(Saved data entries)
● ● ● ● ● ● ●
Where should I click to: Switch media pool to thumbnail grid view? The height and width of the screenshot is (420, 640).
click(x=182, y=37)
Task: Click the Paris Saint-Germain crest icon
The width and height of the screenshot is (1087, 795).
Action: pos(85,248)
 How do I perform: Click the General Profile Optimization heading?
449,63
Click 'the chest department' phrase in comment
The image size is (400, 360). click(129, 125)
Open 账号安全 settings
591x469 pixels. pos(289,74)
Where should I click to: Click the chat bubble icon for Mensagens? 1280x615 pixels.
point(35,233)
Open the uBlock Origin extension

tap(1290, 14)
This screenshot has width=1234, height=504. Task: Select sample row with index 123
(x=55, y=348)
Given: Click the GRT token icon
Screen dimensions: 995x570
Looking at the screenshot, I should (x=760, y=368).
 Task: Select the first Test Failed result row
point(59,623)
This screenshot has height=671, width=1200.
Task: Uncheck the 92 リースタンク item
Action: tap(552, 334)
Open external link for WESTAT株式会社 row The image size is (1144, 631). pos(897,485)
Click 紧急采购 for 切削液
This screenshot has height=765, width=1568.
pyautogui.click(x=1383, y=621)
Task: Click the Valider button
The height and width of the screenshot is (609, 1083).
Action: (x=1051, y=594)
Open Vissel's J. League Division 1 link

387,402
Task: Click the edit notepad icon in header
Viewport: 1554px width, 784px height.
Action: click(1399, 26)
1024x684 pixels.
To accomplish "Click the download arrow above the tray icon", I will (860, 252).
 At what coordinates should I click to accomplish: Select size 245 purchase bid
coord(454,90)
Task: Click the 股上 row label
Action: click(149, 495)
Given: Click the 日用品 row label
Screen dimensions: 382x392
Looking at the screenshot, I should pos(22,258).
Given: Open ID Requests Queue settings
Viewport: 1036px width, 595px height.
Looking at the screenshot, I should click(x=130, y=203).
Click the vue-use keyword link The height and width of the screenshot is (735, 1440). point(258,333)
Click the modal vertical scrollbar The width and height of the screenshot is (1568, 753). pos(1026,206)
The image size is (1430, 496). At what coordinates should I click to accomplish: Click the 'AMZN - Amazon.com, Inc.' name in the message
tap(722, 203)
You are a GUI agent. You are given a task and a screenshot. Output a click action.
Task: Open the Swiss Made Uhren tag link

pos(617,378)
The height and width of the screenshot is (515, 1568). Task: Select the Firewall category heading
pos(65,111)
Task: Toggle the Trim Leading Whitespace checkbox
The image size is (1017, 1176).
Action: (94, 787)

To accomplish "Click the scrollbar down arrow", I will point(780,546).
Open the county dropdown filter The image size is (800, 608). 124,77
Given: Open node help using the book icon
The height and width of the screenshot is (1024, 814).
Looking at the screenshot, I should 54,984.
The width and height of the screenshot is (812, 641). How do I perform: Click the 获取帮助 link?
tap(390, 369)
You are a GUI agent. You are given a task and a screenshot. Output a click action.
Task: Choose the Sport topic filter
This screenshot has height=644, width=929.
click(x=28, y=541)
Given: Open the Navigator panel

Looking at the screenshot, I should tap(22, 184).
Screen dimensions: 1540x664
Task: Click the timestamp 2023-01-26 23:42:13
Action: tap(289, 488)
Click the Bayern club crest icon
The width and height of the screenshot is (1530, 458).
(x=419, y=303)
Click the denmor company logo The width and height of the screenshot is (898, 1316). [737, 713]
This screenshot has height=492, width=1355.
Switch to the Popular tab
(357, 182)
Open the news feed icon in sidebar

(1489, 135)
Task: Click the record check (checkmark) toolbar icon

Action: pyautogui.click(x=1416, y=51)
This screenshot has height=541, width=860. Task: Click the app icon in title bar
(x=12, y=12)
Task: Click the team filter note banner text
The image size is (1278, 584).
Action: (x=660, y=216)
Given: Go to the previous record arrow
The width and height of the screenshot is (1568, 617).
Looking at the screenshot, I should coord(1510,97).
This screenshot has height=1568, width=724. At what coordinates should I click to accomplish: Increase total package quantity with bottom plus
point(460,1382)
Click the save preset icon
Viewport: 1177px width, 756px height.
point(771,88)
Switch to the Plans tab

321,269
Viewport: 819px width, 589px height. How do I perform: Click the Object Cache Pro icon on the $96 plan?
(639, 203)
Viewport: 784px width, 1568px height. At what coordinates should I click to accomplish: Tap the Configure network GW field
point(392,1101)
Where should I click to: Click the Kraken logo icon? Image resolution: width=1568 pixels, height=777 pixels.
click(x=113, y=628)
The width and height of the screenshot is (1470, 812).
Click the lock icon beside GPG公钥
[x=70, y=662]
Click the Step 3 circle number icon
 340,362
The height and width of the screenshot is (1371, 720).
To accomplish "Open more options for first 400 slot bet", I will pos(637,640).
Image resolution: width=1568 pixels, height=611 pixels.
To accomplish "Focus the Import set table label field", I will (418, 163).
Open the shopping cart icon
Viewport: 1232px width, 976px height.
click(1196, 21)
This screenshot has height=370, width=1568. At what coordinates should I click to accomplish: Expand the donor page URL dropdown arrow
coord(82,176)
● ● ● ● ● ● ●
Exercise – Copy every line above without changes.

Response to the exercise –
Where should I click to: Switch media pool to thumbnail grid view? The height and width of the screenshot is (420, 640).
click(x=182, y=37)
Task: Click the Paris Saint-Germain crest icon
The width and height of the screenshot is (1087, 795).
Action: pos(85,248)
 How do I perform: Click the General Profile Optimization heading?
449,63
Click 'the chest department' phrase in comment
The image size is (400, 360). click(129, 125)
Open 账号安全 settings
591x469 pixels. pos(289,74)
Where should I click to: Click the chat bubble icon for Mensagens? 1280x615 pixels.
point(35,233)
Open the uBlock Origin extension

tap(1290, 14)
This screenshot has width=1234, height=504. Task: Select sample row with index 123
(x=55, y=348)
Given: Click the GRT token icon
Screen dimensions: 995x570
Looking at the screenshot, I should (x=760, y=368).
 Task: Select the first Test Failed result row
point(59,623)
This screenshot has height=671, width=1200.
Task: Uncheck the 92 リースタンク item
Action: tap(552, 334)
Open external link for WESTAT株式会社 row The image size is (1144, 631). pos(897,485)
Click 紧急采购 for 切削液
This screenshot has height=765, width=1568.
pyautogui.click(x=1383, y=621)
Task: Click the Valider button
The height and width of the screenshot is (609, 1083).
Action: (x=1051, y=594)
Open Vissel's J. League Division 1 link

387,402
Task: Click the edit notepad icon in header
Viewport: 1554px width, 784px height.
Action: click(1399, 26)
1024x684 pixels.
To accomplish "Click the download arrow above the tray icon", I will (860, 252).
 At what coordinates should I click to accomplish: Select size 245 purchase bid
coord(454,90)
Task: Click the 股上 row label
Action: click(149, 495)
Given: Click the 日用品 row label
Screen dimensions: 382x392
Looking at the screenshot, I should pos(22,258).
Given: Open ID Requests Queue settings
Viewport: 1036px width, 595px height.
Looking at the screenshot, I should click(x=130, y=203).
Click the vue-use keyword link The height and width of the screenshot is (735, 1440). point(258,333)
Click the modal vertical scrollbar The width and height of the screenshot is (1568, 753). pos(1026,206)
The image size is (1430, 496). At what coordinates should I click to accomplish: Click the 'AMZN - Amazon.com, Inc.' name in the message
tap(722, 203)
You are a GUI agent. You are given a task and a screenshot. Output a click action.
Task: Open the Swiss Made Uhren tag link

pos(617,378)
The height and width of the screenshot is (515, 1568). Task: Select the Firewall category heading
pos(65,111)
Task: Toggle the Trim Leading Whitespace checkbox
The image size is (1017, 1176).
Action: (94, 787)

To accomplish "Click the scrollbar down arrow", I will point(780,546).
Open the county dropdown filter The image size is (800, 608). 124,77
Given: Open node help using the book icon
The height and width of the screenshot is (1024, 814).
Looking at the screenshot, I should 54,984.
The width and height of the screenshot is (812, 641). How do I perform: Click the 获取帮助 link?
tap(390, 369)
You are a GUI agent. You are given a task and a screenshot. Output a click action.
Task: Choose the Sport topic filter
This screenshot has height=644, width=929.
click(x=28, y=541)
Given: Open the Navigator panel

Looking at the screenshot, I should tap(22, 184).
Screen dimensions: 1540x664
Task: Click the timestamp 2023-01-26 23:42:13
Action: tap(289, 488)
Click the Bayern club crest icon
The width and height of the screenshot is (1530, 458).
(x=419, y=303)
Click the denmor company logo The width and height of the screenshot is (898, 1316). [737, 713]
This screenshot has height=492, width=1355.
Switch to the Popular tab
(357, 182)
Open the news feed icon in sidebar

(1489, 135)
Task: Click the record check (checkmark) toolbar icon

Action: pyautogui.click(x=1416, y=51)
This screenshot has height=541, width=860. Task: Click the app icon in title bar
(x=12, y=12)
Task: Click the team filter note banner text
The image size is (1278, 584).
Action: (x=660, y=216)
Given: Go to the previous record arrow
The width and height of the screenshot is (1568, 617).
Looking at the screenshot, I should coord(1510,97).
This screenshot has height=1568, width=724. At what coordinates should I click to accomplish: Increase total package quantity with bottom plus
point(460,1382)
Click the save preset icon
Viewport: 1177px width, 756px height.
point(771,88)
Switch to the Plans tab

321,269
Viewport: 819px width, 589px height. How do I perform: Click the Object Cache Pro icon on the $96 plan?
(639, 203)
Viewport: 784px width, 1568px height. At what coordinates should I click to accomplish: Tap the Configure network GW field
point(392,1101)
Where should I click to: Click the Kraken logo icon? Image resolution: width=1568 pixels, height=777 pixels.
click(x=113, y=628)
The width and height of the screenshot is (1470, 812).
Click the lock icon beside GPG公钥
[x=70, y=662]
Click the Step 3 circle number icon
 340,362
The height and width of the screenshot is (1371, 720).
To accomplish "Open more options for first 400 slot bet", I will pos(637,640).
Image resolution: width=1568 pixels, height=611 pixels.
To accomplish "Focus the Import set table label field", I will (418, 163).
Open the shopping cart icon
Viewport: 1232px width, 976px height.
click(1196, 21)
This screenshot has height=370, width=1568. At what coordinates should I click to accomplish: Expand the donor page URL dropdown arrow
coord(82,176)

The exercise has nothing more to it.